There are so many contradictions.  The creation of government takes away your right as an individual to impose your will on others.  Government serves no other purpose than the quality of life for all within its jurisdiction.  The functions of government are sustained by the painful requisite of taxation.  Whether the government is friend, nanny, or nemesis; the government is us.

This morning I watched a program on C-SPAN, a political rally in South Carolina.  A speaker spent much of his presentation in opposition to the Federal Government, the deficit, and the national debt.  Included, later in his speech, was an appeal to persuade the federal government to continue funding Interstate I-23 which had been and would be essential to the development of industry and tourism for the State.

A woman complained that forty-seven percent of people pay no tax on their income, and suggested that we reduce the tax rate on all brackets.  She would also eliminate all write-offs and deductions, except the five or six she enumerated.

When I read the Constitution, I see the legalisms and amendments, but I think it is defined best by the Preamble.  Before they itemized the separation of duties and powers designated to each and all, they wrote, “We, the people…to form a more perfect union, establish justice, insure domestic tranquility, provide for the common defense, promote the general welfare, and secure the blessings of liberty,” not only for them but for generations to follow.

To illustrate, I quote from a book that is set in East Tennessee in the early 1900s.”The counties of eastern Tennessee hated the War party and the culture that went with it. With the topography of the state, the topsoil found its way to the river bottoms and flat- lands. The farmers retreated farther and farther into the rocky hillsides. They scratched out a living, and trusted no one else.  The mountain people learned from their fathers and mothers, for there was no one else to learn from.”  Theirs was a story of coal until the mines closed, and logging until the trees and the loggers were gone.  They were the poorest people in the United States.

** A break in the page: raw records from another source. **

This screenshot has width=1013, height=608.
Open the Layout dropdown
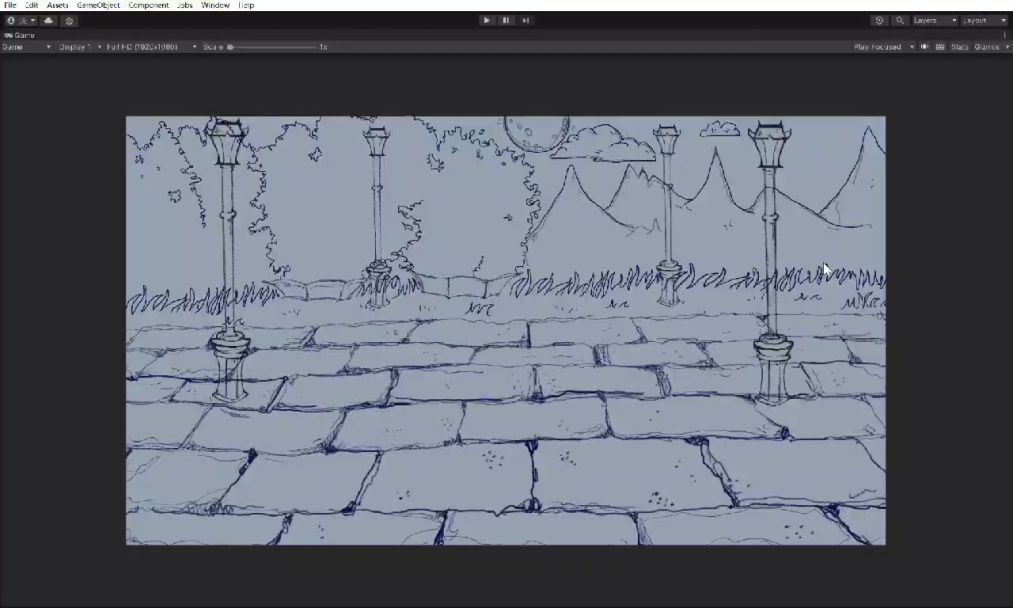click(985, 20)
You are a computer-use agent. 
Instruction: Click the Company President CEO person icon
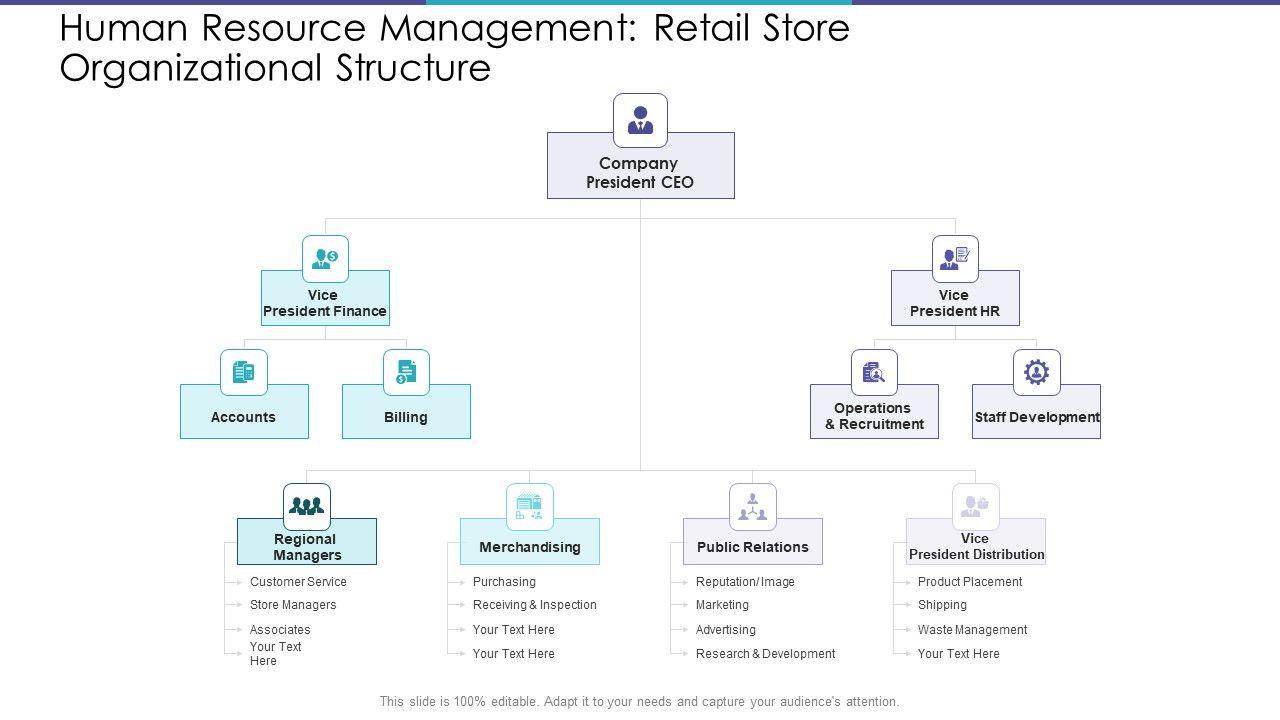(x=640, y=120)
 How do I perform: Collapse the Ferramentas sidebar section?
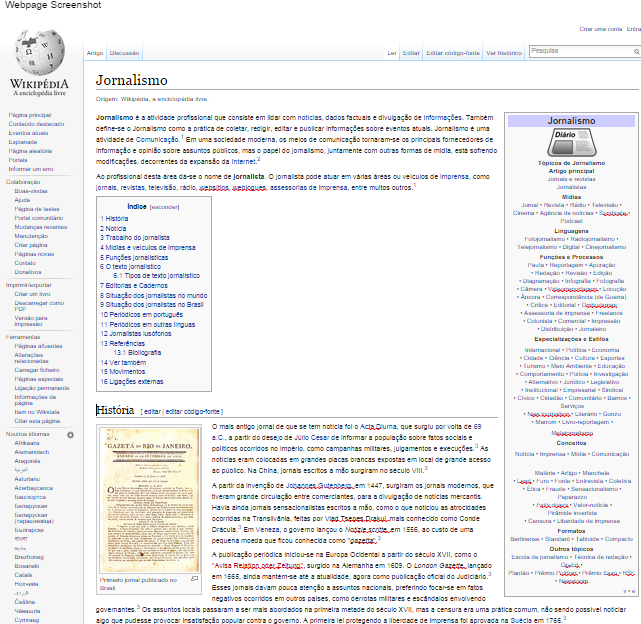tap(22, 336)
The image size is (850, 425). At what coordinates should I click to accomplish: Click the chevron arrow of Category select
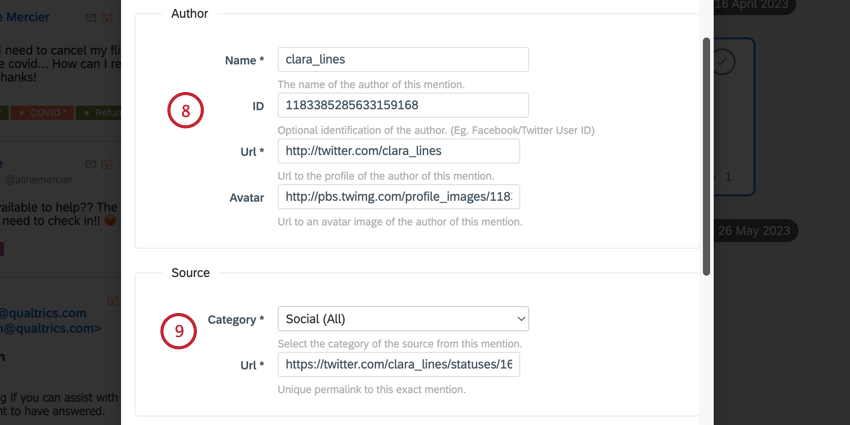521,319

One of those second-generation farmers was elected to the Tennessee Legislature, and went to the legislature to represent his neighbors.  Encouraged by a traveling backwoods preacher, he introduced the Butler Act, prohibiting the teaching of evolution in public schools, resulting in the trial that shaped the intellectual image of Tennessee for decades.

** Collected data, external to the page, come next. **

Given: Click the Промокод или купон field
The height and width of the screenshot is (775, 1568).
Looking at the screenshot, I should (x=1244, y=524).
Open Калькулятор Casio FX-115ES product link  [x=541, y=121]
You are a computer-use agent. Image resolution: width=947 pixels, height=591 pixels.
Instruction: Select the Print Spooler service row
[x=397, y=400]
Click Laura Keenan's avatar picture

We are a republic; maybe not yet a perfect union.  How do we govern the descendants of east Tennessee, the Hispanic population of Arizona, the diversity of California, the states that have lost their industry, the Gulf States with valuable oil and fragile wildlife, the financial districts of New York, the recovery of New Orleans, and pockets of crime and poverty?  How big should government be?  What should it regulate?  What welfare does it promote?  What tranquility does it insure?  What blessings of liberty does it provide?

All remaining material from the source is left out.